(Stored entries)
------------

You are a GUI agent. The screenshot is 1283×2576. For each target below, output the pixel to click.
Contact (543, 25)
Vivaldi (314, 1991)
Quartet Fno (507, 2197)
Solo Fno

------------

From beginning to end, the data must be duplicated exactly.

Reply:
You are a GUI agent. The screenshot is 1283×2576. For each target below, output the pixel to click.
Contact (543, 25)
Vivaldi (314, 1991)
Quartet Fno (507, 2197)
Solo Fno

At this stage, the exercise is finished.